Kenya : Tsavo NP and the Chyulu Hills
Tsavo East and Tsavo West constitute the oldest and largest National Park in Kenya. There is plenty of game in Tsavo but spread over a huge area and the animals are quite shy of humans due to heavy poaching in the area in the 1970s when huge numbers of game were killed. Now numbers are rising fast and it is one of the best places to see black rhino in their natural habitat. Many rhino have been relocated back to Tsavo in the past couple of years and here you can visit one of the projects sponsored by Save the Rhino International. Tsavo is most famous for its red elephants, which are not a freak of nature but due to the redness of the soil, 'The man-eaters of Tsavo' and its spectacular bio diversity.
The Chyulu Hills, north of Tsavo, are some of the world's youngest volcanoes. The hills and the plains at their feet, with their ragged craters, rolling grassland and cedar forests, are very photogenic, and there are often stunning views of Mount Kilimanjaro from here. It is a beautiful unspoilt environment and in a prime game area between Tsavo and Amboseli. It also has fantastic birdlife.
Galdessa Camp is set on the banks of the Galana River, amidst a grove of doum palms, and is a great place from which to explore the wonderfully wild area of Tsavo East National Park. There are 11 comfortable and spacious thatched and semi-tented bandas on wooden platforms. Set along the riverbank, taking full advantage of the cooling breeze, they are well spread out and have teak decks, timber beds made from huge branches, private verandas and en-suite bathrooms. Galdessa also has a private camp, with just three bandas and has its own dining room and lounge, which can be booked exclusively by groups. This is great country for walking safaris. If you stay at Galdessa, Farside Africa makes a donation to Save the Rhino International which supports the Tsavo East Rhino project.
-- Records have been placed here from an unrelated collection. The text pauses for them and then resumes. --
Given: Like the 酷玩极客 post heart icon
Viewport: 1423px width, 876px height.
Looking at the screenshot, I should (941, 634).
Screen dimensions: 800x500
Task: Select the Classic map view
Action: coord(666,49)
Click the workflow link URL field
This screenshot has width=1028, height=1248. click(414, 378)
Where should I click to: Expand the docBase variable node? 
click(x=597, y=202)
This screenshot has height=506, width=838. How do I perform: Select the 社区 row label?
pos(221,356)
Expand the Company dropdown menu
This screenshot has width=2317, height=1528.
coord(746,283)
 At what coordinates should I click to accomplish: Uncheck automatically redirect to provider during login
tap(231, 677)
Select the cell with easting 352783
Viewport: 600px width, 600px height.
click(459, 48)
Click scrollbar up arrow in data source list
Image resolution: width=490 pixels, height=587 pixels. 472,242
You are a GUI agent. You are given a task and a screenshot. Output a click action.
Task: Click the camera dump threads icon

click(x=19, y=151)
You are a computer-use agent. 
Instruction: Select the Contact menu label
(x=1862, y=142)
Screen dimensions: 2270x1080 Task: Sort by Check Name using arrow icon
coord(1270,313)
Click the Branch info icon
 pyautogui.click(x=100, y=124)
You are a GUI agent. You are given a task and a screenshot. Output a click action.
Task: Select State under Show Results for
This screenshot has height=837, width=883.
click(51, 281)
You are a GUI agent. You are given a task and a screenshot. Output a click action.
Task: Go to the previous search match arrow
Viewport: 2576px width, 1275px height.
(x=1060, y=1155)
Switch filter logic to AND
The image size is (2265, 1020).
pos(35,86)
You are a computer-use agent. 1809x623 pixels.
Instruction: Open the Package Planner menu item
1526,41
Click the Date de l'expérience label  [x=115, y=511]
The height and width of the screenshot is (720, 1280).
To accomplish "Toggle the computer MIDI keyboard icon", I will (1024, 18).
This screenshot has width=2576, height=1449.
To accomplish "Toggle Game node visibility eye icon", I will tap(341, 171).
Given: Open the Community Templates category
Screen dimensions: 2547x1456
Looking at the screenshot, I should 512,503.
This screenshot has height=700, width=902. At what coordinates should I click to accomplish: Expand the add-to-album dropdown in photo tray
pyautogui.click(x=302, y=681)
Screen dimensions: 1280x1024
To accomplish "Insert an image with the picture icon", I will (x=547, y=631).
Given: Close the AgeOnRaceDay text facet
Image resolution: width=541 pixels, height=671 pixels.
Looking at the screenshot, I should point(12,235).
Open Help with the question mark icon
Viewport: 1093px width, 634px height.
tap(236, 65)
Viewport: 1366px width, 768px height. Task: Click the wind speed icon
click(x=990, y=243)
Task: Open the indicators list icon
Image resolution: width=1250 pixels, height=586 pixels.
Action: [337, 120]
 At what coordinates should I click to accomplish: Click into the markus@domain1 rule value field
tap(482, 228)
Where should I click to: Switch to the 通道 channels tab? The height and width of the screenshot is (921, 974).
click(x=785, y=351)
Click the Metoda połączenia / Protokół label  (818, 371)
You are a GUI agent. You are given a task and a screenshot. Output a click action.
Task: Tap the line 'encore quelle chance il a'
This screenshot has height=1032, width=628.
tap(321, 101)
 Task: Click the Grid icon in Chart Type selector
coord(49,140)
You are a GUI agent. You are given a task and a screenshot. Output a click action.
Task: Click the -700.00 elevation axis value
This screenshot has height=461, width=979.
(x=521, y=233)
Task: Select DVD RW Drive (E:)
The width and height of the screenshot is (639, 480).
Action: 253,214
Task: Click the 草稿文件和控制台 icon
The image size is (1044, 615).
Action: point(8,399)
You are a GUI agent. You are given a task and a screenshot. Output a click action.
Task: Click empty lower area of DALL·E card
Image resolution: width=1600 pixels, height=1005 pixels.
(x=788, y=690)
Finch Hatton's is one of the smartest lodges in Tsavo, with 35 luxurious tents, decorated in elegant country house-style and all with an en-suite bathroom with hot and cold running water, basin and slate-walled shower room. The camp surrounds a natural freshwater spring and has a swimming pool. Activities include game drives and nature walks.
Not far from Amboseli is the quieter destination of Ol Donyo Lodge, which nestles in the foothill of the Chyulu Hills. It is part of the Amboseli ecosystem but is built on 300,000 acres of communal Masai owned land. A lasting impression of Ol Donyo Lodge is the amazing feeling of space and in the distance over the open plains, home to the Masai tribesmen and abundant game, you will nearly always have clear views of Mt Kilimanjaro. There are 6 luxury cottages with en suite bathrooms each with a veranda and stunning views. Activities consist of horse riding, game walks and drives, which may end with a bush breakfast or a sundowner. The day finishes with a candlelit dinner and a sky full of stars. For the more adventurous a night out in the bush can be arranged with a day each side exploring on foot or by horse.
Campi ya Kanzi lies in a 400 square mile group ranch owned by Masai herdsmen stretching from the Chyulu Hills to the foothills of Mount Kilimanjaro. Situated just next to Amboseli National Park and bordering Tsavo West and Chyulu National Parks, the major highlight of this camp is the opportunity to experience the real African wilderness on foot with Masai warriors. The luxury camp sleeps up to 12 people, in tents with polished wooden floors and elegant bathrooms, and it has great Italian cooking. The variation and the vastness of the area means you can enjoy most of the different environments of Kenya and the incredible biodiversity and wildlife that inhabit them while you are here. As well as early morning walks to track cheetah or leopard, there are beautiful long walks from the Chyulu forest to the savanna plains, along rivers and through lava flows. Walks can also be combined with game drives. All the vehicles are open Land Rover Defenders, and the game drive is taken with your guide and your Masai tracker. The biodiversity of this area needs four or five days to be fully appreciated.
"The ability to mix game drives with a foot safari is excellent. Stefano the guide and the tracker were superb. We were spoilt and had the most enjoyable and humorous stay. Their support of schools, medical care and conservation is very impressive."